-- Data records --
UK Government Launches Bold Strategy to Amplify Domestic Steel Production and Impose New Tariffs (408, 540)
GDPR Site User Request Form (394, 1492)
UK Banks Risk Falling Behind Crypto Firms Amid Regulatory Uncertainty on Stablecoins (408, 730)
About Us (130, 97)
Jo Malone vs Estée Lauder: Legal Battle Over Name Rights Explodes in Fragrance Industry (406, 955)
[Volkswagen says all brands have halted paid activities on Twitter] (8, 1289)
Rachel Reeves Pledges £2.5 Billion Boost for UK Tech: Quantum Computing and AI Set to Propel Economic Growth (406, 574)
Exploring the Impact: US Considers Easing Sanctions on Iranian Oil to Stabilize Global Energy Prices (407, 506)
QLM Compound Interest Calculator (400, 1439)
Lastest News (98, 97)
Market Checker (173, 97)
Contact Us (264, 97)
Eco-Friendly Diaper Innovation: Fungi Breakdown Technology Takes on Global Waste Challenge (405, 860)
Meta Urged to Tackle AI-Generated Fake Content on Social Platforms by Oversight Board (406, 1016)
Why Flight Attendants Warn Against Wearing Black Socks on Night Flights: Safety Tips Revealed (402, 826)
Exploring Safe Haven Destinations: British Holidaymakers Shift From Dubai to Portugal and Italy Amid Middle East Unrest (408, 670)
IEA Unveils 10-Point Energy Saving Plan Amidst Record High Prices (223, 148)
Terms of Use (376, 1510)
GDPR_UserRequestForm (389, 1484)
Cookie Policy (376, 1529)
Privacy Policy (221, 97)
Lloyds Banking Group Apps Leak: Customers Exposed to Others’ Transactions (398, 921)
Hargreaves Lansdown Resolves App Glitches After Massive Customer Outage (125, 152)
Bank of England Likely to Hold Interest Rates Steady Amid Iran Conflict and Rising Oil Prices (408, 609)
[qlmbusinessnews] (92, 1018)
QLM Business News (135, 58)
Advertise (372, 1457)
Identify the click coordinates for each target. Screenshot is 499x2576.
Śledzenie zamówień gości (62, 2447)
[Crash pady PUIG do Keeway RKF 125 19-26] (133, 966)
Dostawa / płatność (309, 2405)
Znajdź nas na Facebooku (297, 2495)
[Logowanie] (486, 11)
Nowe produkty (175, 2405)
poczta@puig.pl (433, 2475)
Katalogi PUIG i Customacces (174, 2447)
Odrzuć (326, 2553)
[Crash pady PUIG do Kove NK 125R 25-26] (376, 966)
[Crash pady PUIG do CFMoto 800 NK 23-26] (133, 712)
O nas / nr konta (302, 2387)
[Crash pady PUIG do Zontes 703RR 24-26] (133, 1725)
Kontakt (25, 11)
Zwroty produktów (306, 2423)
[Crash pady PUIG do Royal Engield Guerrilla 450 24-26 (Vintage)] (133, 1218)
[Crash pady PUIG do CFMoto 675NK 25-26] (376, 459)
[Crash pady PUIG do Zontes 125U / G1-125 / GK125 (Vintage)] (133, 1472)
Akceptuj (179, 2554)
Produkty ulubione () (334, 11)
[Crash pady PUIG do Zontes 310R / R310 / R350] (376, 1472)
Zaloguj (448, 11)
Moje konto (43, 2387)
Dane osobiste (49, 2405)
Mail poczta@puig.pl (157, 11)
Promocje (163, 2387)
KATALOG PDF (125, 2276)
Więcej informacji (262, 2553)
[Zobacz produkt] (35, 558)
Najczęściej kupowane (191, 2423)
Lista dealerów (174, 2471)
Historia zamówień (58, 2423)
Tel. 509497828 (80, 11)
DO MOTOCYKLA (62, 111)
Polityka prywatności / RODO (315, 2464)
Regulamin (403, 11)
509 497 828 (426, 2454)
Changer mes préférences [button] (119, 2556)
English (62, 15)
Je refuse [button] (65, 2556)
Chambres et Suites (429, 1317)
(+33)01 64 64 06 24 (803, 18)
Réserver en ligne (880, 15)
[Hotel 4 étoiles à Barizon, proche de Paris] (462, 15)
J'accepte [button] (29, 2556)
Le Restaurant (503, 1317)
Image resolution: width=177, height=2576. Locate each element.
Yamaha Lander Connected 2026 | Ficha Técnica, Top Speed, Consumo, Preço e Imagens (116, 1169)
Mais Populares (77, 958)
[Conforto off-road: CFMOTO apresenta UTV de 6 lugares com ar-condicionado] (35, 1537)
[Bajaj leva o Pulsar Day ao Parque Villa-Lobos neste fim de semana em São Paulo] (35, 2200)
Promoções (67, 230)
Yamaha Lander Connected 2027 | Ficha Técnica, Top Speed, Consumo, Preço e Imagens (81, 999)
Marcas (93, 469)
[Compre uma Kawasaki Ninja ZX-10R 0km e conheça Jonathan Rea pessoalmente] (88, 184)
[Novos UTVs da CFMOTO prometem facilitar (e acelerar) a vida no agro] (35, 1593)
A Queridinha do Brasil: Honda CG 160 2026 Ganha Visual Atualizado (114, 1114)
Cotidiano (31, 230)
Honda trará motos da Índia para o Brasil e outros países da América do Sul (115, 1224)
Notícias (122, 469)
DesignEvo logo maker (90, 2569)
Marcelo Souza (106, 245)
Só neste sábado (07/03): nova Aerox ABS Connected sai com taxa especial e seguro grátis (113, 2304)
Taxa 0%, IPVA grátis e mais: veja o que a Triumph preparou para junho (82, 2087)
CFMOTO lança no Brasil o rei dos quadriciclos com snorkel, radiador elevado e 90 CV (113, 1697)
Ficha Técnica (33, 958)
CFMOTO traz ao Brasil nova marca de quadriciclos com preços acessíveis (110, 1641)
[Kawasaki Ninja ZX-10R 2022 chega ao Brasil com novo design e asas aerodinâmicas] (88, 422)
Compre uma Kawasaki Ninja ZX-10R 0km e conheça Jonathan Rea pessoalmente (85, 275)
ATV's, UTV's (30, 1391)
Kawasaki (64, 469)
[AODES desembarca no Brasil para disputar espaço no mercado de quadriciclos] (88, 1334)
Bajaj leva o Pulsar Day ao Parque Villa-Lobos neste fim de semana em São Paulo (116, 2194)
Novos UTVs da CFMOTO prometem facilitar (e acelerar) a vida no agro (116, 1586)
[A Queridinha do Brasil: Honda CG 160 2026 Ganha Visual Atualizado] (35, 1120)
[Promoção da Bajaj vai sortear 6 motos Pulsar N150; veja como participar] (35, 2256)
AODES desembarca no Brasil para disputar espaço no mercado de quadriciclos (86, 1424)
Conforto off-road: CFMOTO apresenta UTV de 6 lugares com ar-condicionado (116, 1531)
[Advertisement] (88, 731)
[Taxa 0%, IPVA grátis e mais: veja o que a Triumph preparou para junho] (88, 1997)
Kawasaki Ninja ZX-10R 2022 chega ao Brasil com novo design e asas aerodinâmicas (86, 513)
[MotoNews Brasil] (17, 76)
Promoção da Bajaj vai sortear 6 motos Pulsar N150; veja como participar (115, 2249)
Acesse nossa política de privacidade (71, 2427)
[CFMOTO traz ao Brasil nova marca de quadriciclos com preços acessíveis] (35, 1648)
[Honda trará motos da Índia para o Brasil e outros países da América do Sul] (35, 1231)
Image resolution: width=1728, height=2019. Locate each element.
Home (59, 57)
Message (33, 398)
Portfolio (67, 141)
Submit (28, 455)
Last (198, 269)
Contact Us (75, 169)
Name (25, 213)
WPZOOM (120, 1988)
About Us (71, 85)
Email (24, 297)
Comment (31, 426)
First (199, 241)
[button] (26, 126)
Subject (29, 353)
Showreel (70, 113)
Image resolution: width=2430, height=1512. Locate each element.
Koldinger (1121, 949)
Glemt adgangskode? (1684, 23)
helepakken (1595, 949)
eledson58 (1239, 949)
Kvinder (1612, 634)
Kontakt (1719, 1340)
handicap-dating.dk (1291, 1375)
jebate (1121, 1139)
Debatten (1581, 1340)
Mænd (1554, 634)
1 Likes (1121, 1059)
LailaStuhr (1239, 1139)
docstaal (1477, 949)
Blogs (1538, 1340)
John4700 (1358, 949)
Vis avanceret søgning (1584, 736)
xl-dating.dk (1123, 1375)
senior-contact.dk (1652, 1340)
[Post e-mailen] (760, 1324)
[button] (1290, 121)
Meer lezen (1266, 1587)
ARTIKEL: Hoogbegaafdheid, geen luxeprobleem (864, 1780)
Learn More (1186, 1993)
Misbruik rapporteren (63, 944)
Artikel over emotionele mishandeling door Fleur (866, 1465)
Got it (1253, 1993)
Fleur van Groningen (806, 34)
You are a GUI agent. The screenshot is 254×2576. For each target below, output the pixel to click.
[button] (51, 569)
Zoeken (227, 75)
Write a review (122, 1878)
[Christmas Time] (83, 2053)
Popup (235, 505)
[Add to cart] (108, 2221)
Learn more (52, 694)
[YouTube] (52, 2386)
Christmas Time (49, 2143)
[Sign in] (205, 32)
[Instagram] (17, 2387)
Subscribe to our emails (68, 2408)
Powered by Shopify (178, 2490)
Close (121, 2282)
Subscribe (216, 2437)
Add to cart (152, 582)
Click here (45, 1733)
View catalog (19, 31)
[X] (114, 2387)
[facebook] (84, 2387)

-- About this task --
Look above for the line with "[Honda trará motos"; retype exactly that line, every line after it up to the line with "senior-contact.dk (1652, 1340)", and that line too, nothing else.

-- Task response --
[Honda trará motos da Índia para o Brasil e outros países da América do Sul] (35, 1231)
Image resolution: width=1728, height=2019. Locate each element.
Home (59, 57)
Message (33, 398)
Portfolio (67, 141)
Submit (28, 455)
Last (198, 269)
Contact Us (75, 169)
Name (25, 213)
WPZOOM (120, 1988)
About Us (71, 85)
Email (24, 297)
Comment (31, 426)
First (199, 241)
[button] (26, 126)
Subject (29, 353)
Showreel (70, 113)
Image resolution: width=2430, height=1512. Locate each element.
Koldinger (1121, 949)
Glemt adgangskode? (1684, 23)
helepakken (1595, 949)
eledson58 (1239, 949)
Kvinder (1612, 634)
Kontakt (1719, 1340)
handicap-dating.dk (1291, 1375)
jebate (1121, 1139)
Debatten (1581, 1340)
Mænd (1554, 634)
1 Likes (1121, 1059)
LailaStuhr (1239, 1139)
docstaal (1477, 949)
Blogs (1538, 1340)
John4700 (1358, 949)
Vis avanceret søgning (1584, 736)
xl-dating.dk (1123, 1375)
senior-contact.dk (1652, 1340)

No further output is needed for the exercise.